§ WHAT YOU ARE ASKED TO DO:
The answer must be an exact copy of the lines from the one with "This screenshot has" through the final line below, with no pictures and nothing else.

§ RECORDS SUPPLIED:
BEGIN
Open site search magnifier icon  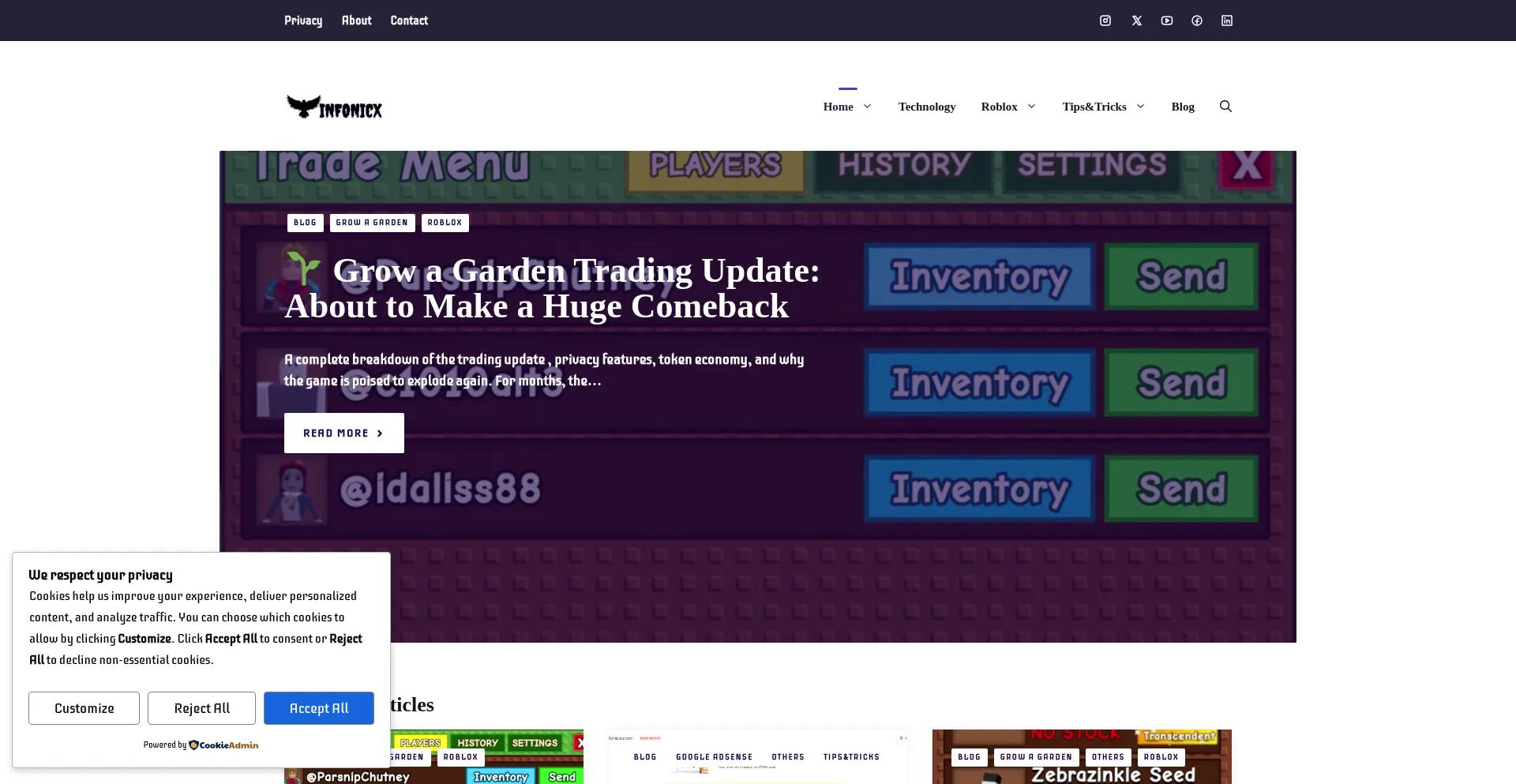coord(1225,107)
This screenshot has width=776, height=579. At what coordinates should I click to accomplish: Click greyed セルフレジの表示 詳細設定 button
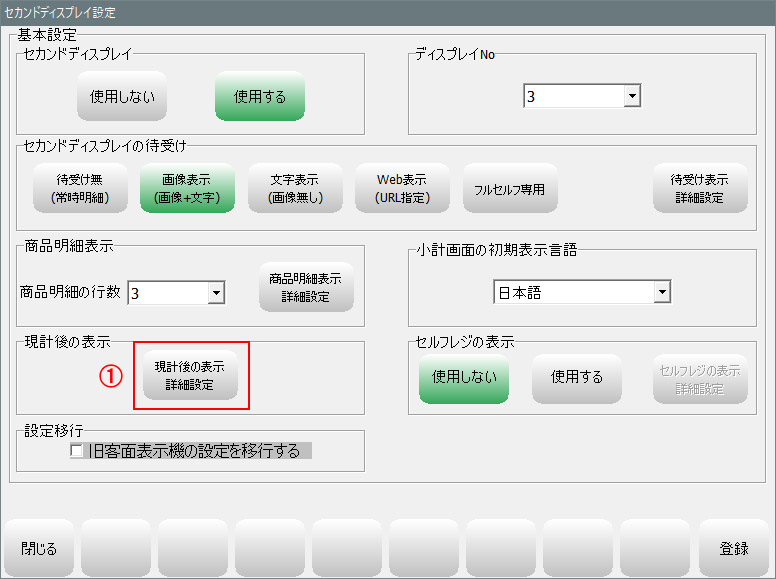pyautogui.click(x=699, y=378)
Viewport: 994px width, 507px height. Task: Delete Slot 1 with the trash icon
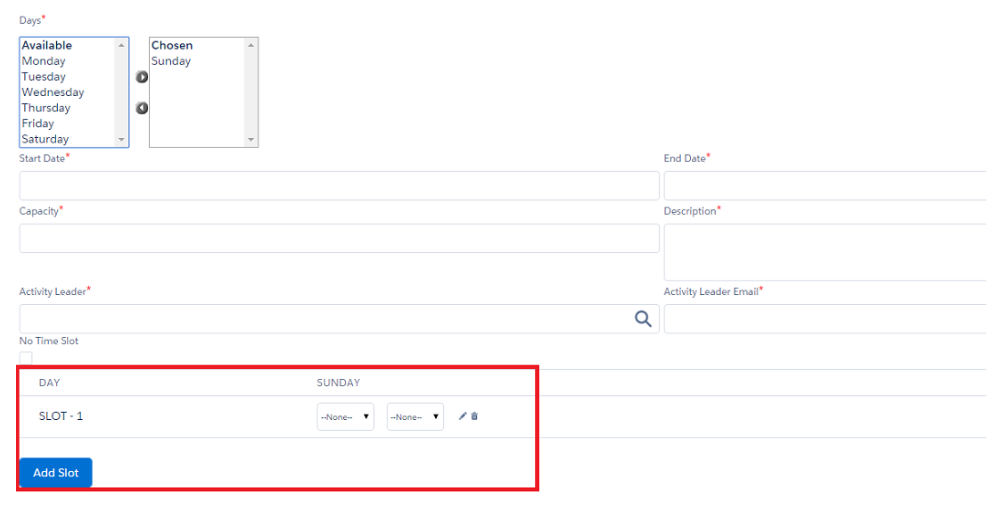point(474,416)
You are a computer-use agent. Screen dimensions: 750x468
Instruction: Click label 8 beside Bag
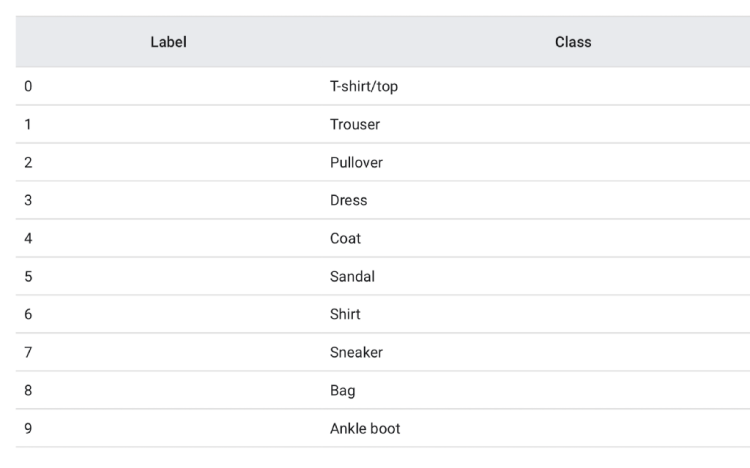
END
§ RESULT:
This screenshot has width=776, height=579. At what coordinates should I click to accomplish: Click greyed セルフレジの表示 詳細設定 button
pyautogui.click(x=699, y=378)
Viewport: 994px width, 507px height. Task: Delete Slot 1 with the trash icon
point(474,416)
You are a computer-use agent. Screen dimensions: 750x468
Instruction: Click label 8 beside Bag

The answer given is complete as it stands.